In « L’appel de la Colline » ou les brumes d’un consensus minimaliste, Maler traccia un’ analisi approfondita e corrosiva dell’ appello, ‘’mettendo in evidenza in maniera lampante le ambiguità e le cose non dette di questo testo nebbioso, redatto – spiega – strettamente dal punto di vista dei giornalisti professionali, dimenticando di difendere prima di tutto e soprattutto il diritto di essere informato dei cittadini (e le condizioni economiche concrete dell’ esercizio di questo diritto), così come la libertà di espressione di tutti, in particolare su internet e nei blog, di cui la libertà di stampa non è che un aspetto particolare’’.
Riaffiora il solito sospetto, nota Narvic, e cioè che i giornalisti invochino ‘’i grandi principi della democrazia soltanto quando servono a sostenere i propri interessi corporativi e che si guardano bene dall’ andare fino alle conseguenze della logica che sta alla base di questi principi: metersi al servizio dei cittadini significherebbe dar loro voce in capitolo e accettare di rendere conto a loro’’.
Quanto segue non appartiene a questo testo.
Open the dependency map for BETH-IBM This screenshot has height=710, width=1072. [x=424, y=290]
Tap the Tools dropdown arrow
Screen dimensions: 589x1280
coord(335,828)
E poi, aggiunge, ‘’difendere il diritto all’ informazione senza porsi chiaramente la questione delle condizioni economiche del suo esercizio è semplicemente una vuota petizione di principio’’. A questo punto, rileva Narvic, ‘’i giornalisti smettano di meravigliarsi se questo appello al Popolo resta largamente senza risposta. Il fatto è che ancora una volta si sono dimenticati di imbarcare il popolo sulla loro nave’’.
La libertà di stampa non può essere uno scopo in sé, ma solo un mezzo: la condizione indispensabile non soltanto della libertà di opinione (che non può essere altro che libertà di pensare a titolo privato), ma soprattutto della libertà di espressione e di critica pubblica.
Il diritto all’ informazione non riguarda soltanto il diritto di disporre di informazioni, ma anche di poterle produrre. E quindi copre due diritti: quello di informare e quello di essere informati. E questi diritti presuppongono che sian o garantiti I mezzi per poterli esercitare. In altre parole: il diritto ad informare, come quello ad essere informato, non è o non dovrebbe essere un privilegio (e a maggior ragione un monopolio) dei giornalisti (e a maggior ragione delle aziende che li impiegano, soprattutto quelle per cui il primo obbiettivo è realizzare dei profitti) ma un diritto dei cittadini che, quando ci si tiene all’ altezza dei grandi principi, non saprebbero suddividere i beneficiari di questo diritto fra dei « cittadini passivi » a cui l’ in formazione è destinata e dei « cittadini attivi » che la producono. E’ una cosa scontata? E allora perché non dirlo?